What you will do: Skip the pictures. Return exactly the lines from the one containing "Open the 東京 region selector" through the end of the entries below.

Source data:
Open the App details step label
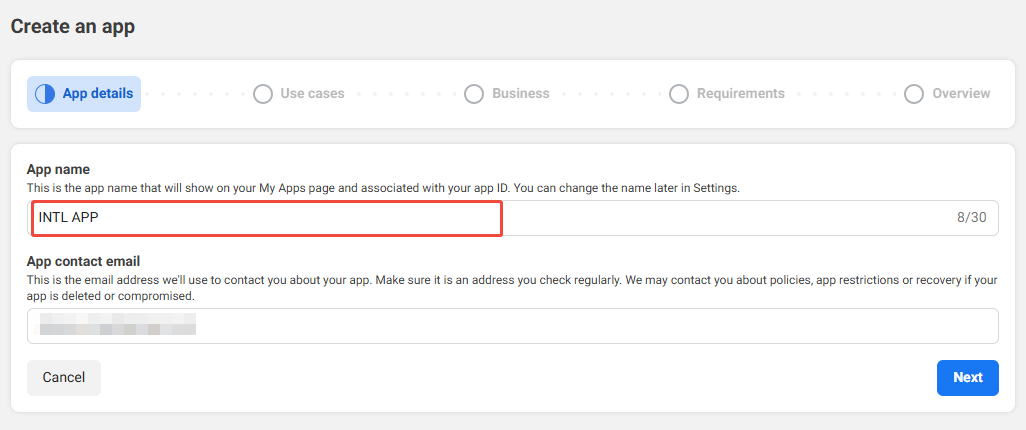This screenshot has width=1026, height=430. click(97, 94)
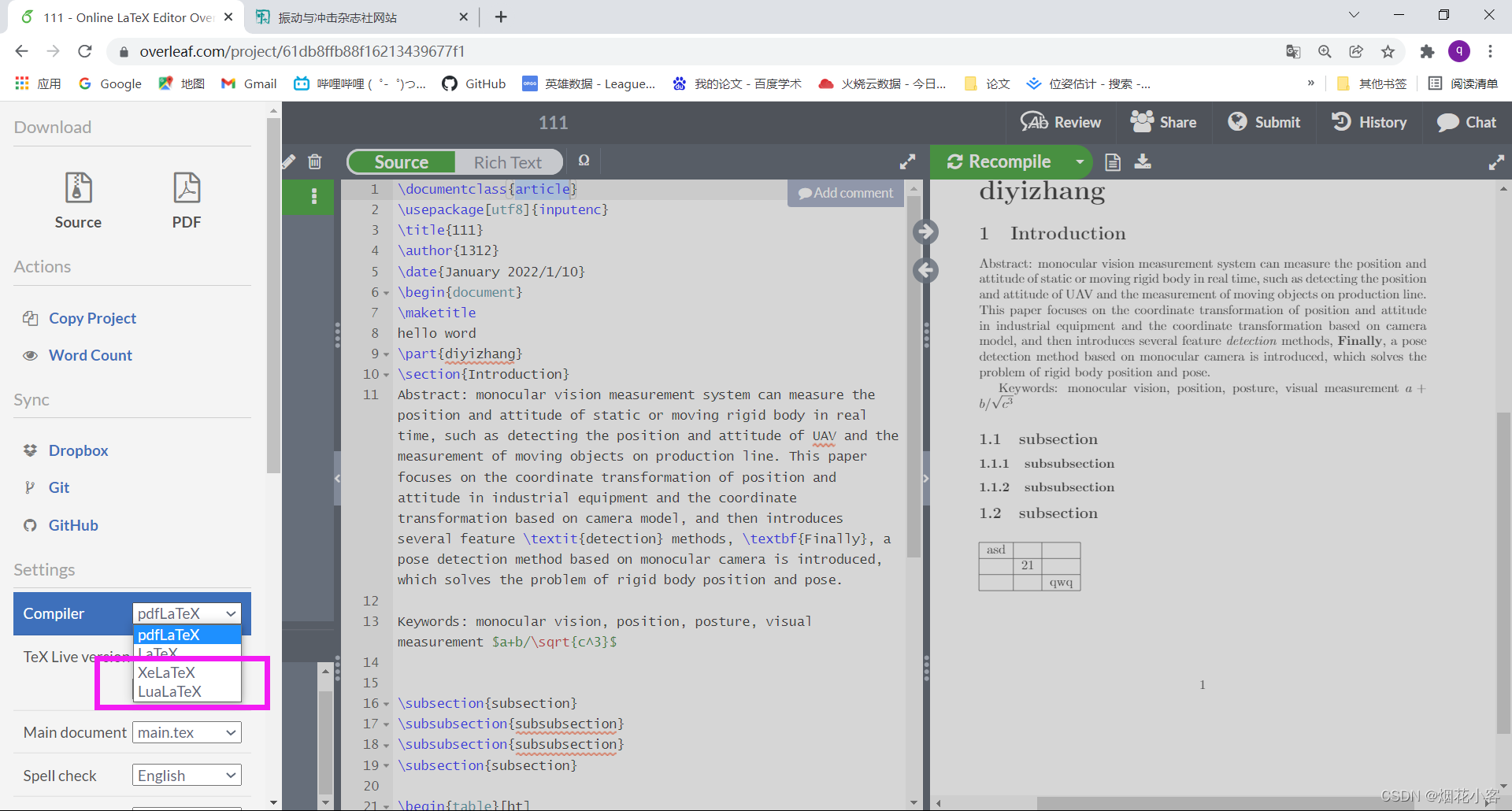Click the trash delete icon

click(315, 161)
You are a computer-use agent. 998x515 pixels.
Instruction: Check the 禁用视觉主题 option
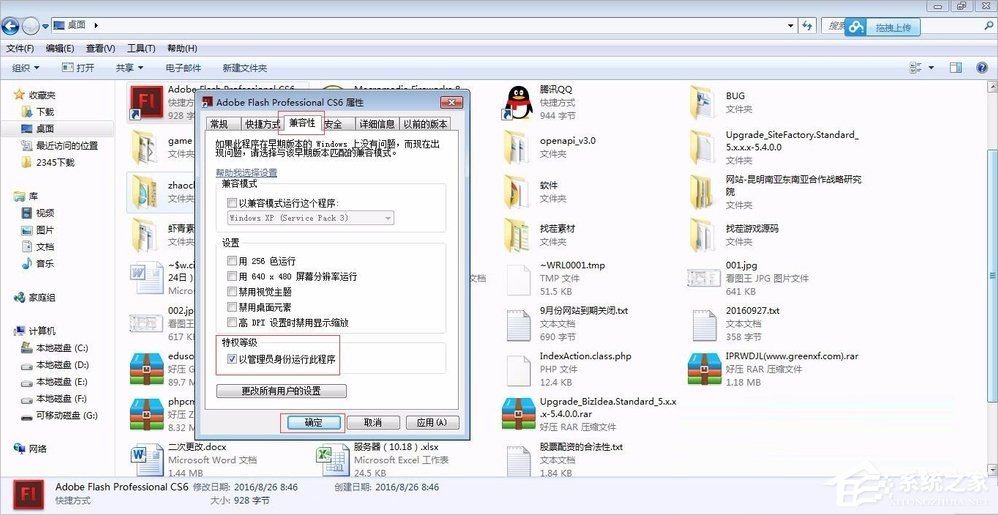[233, 292]
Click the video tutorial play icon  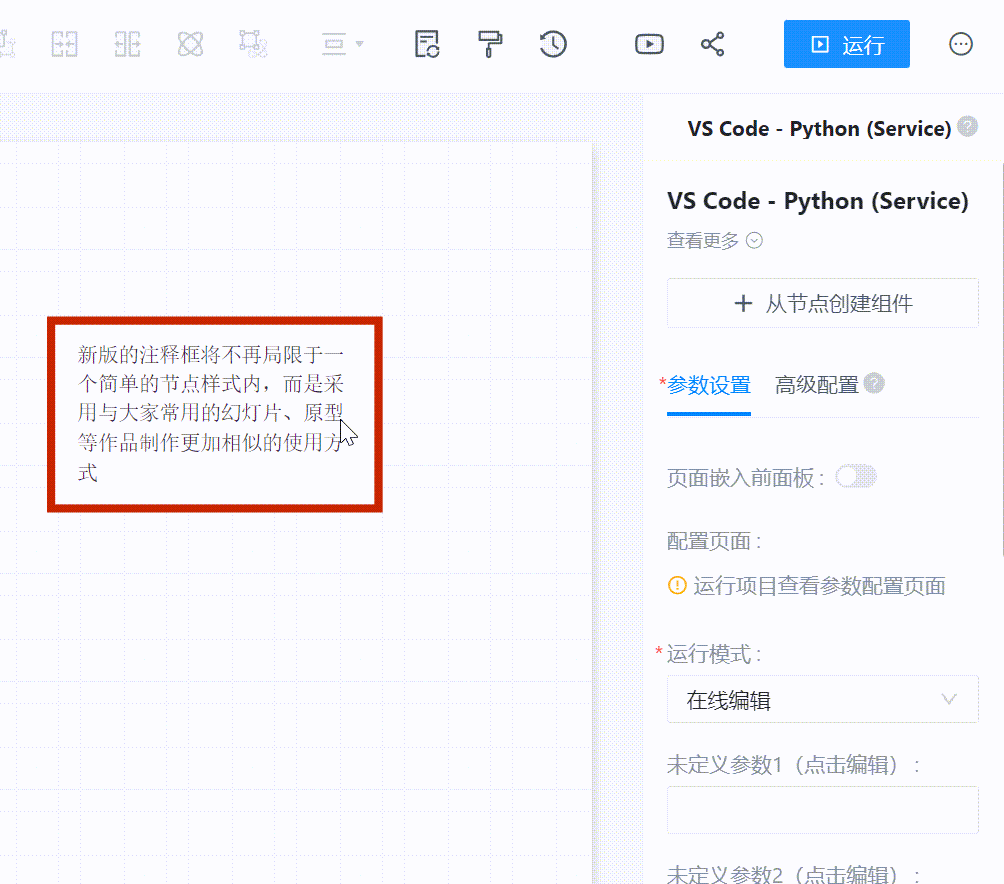[649, 44]
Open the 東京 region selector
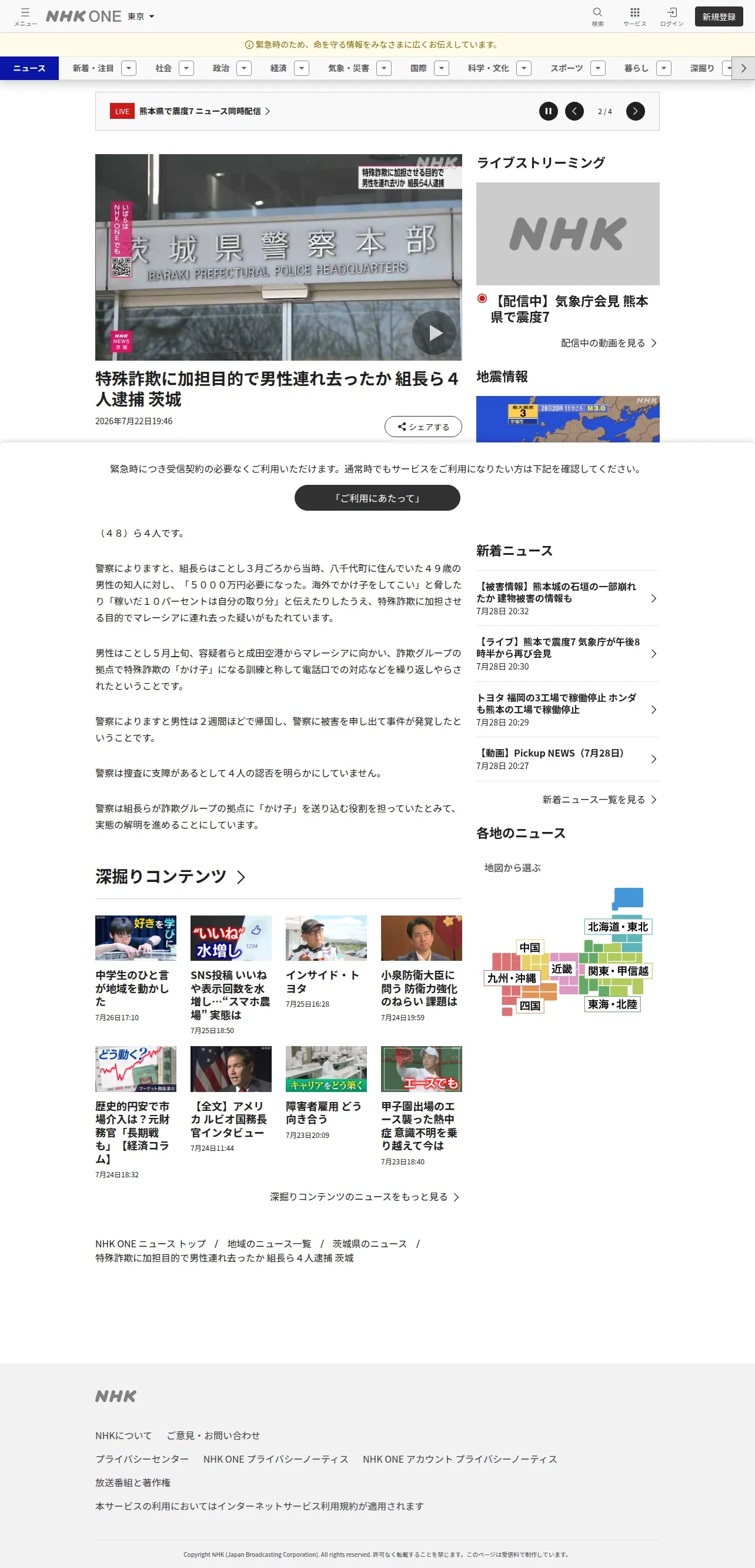755x1568 pixels. click(141, 16)
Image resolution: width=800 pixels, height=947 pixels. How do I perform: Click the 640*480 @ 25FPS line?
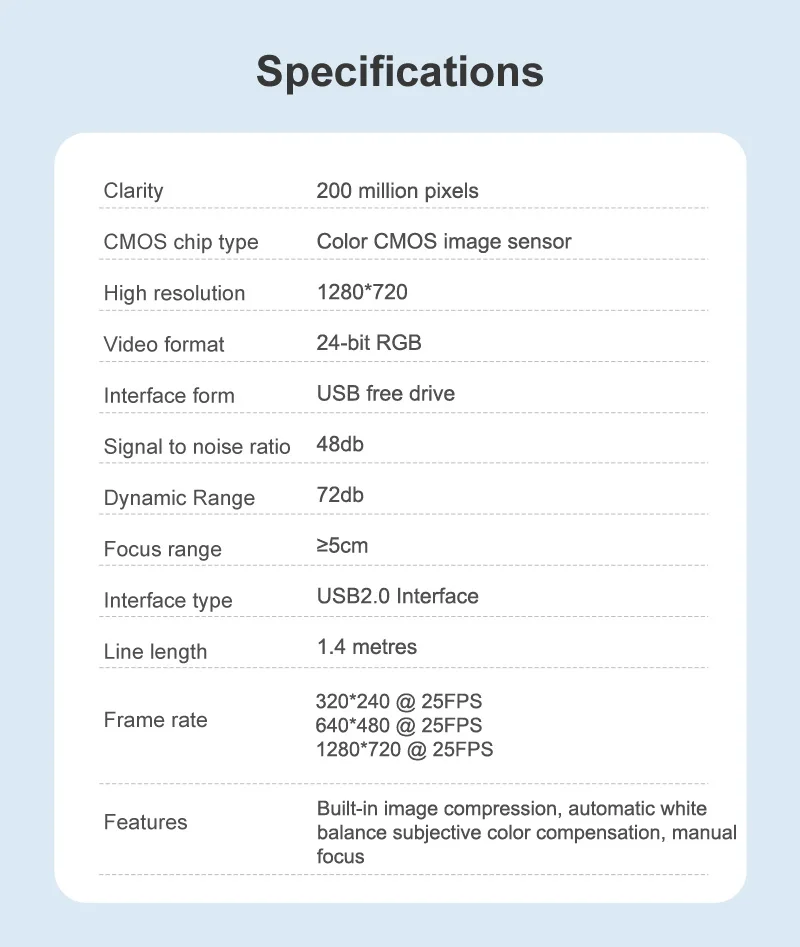398,725
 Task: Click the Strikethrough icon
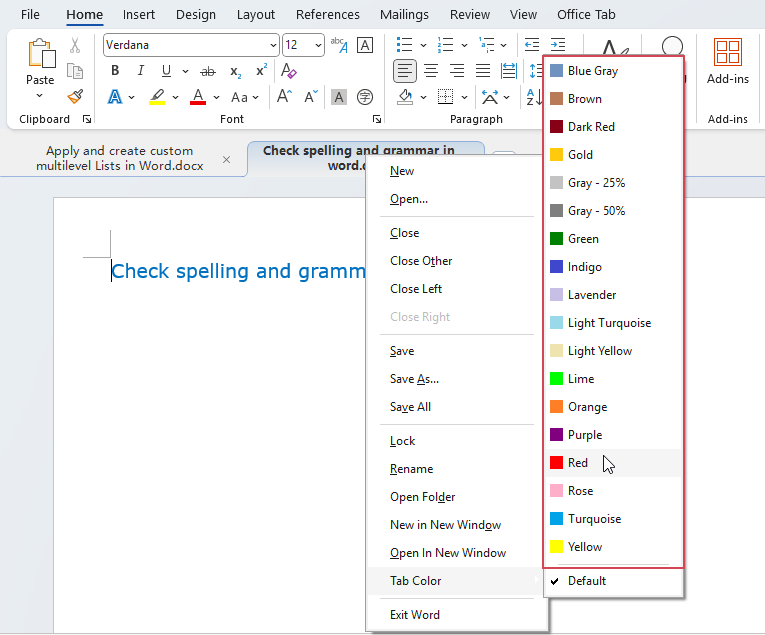[208, 71]

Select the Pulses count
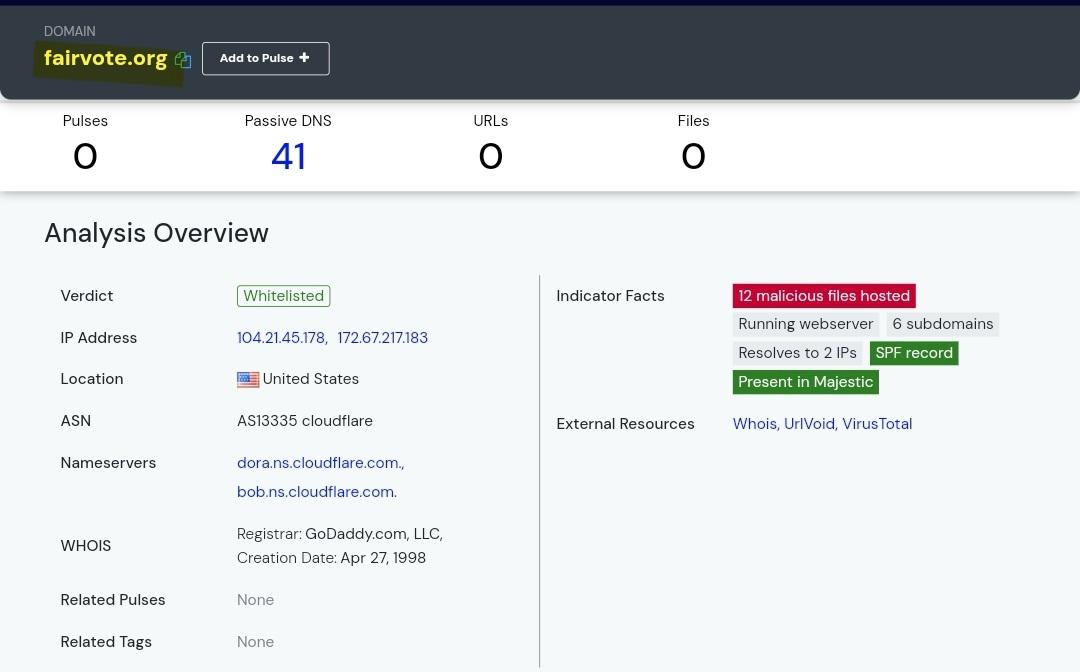[85, 156]
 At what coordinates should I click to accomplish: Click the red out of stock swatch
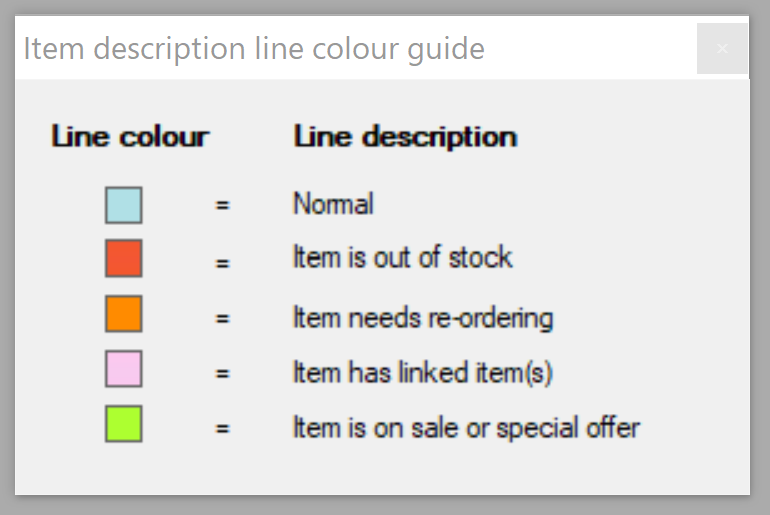tap(124, 258)
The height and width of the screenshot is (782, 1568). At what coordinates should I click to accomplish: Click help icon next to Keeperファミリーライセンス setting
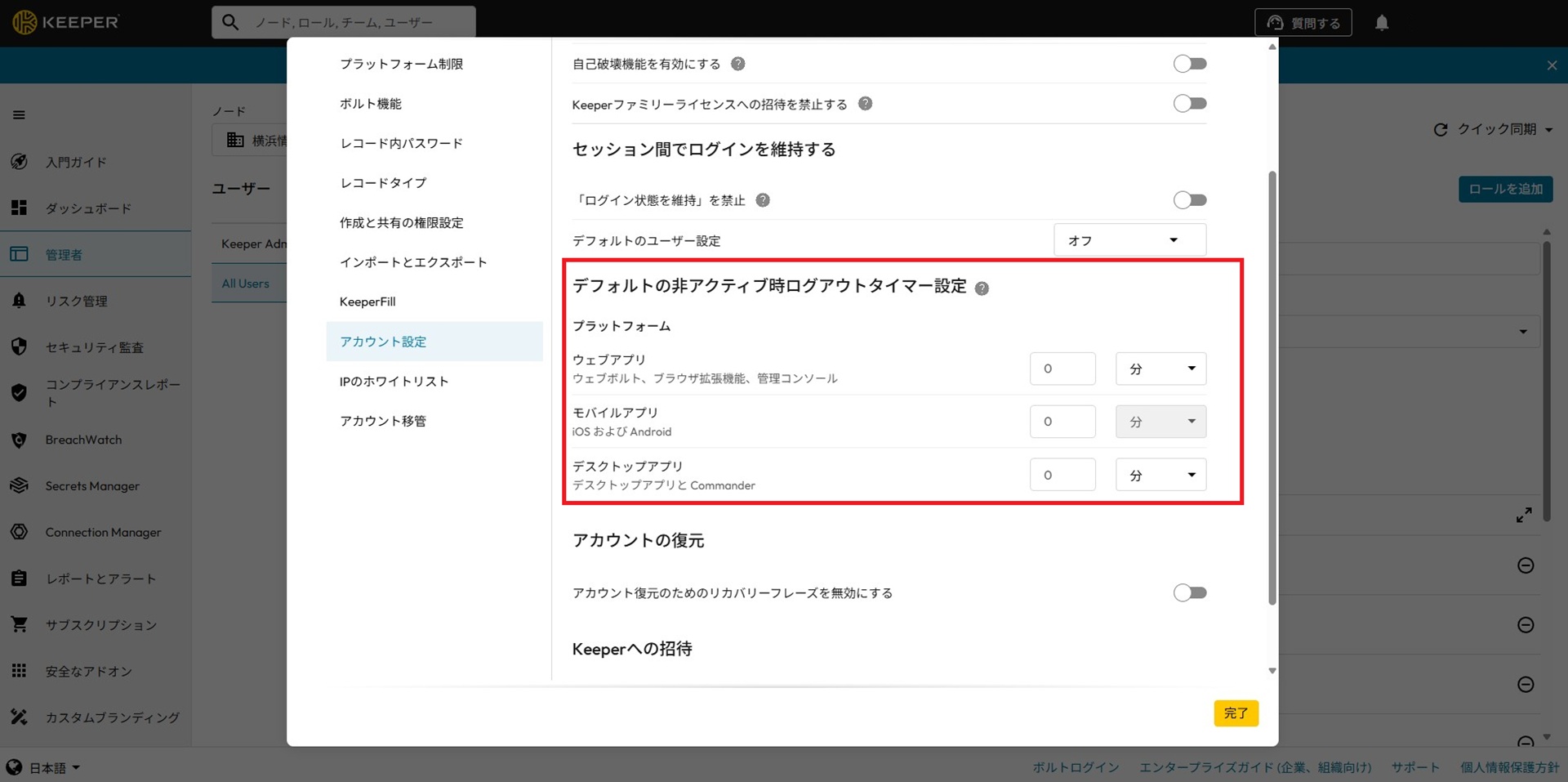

Exercise solution:
Open the 東京 region selector
755x1568 pixels. click(141, 16)
Image resolution: width=800 pixels, height=947 pixels. How do I perform: Click the 640*480 @ 25FPS line?
398,725
 Task: Click the Strikethrough icon
[208, 71]

Select the Pulses count
[85, 156]
 At what coordinates should I click to accomplish: Click the red out of stock swatch
tap(124, 258)
The height and width of the screenshot is (782, 1568). At what coordinates should I click to accomplish: Click help icon next to Keeperファミリーライセンス setting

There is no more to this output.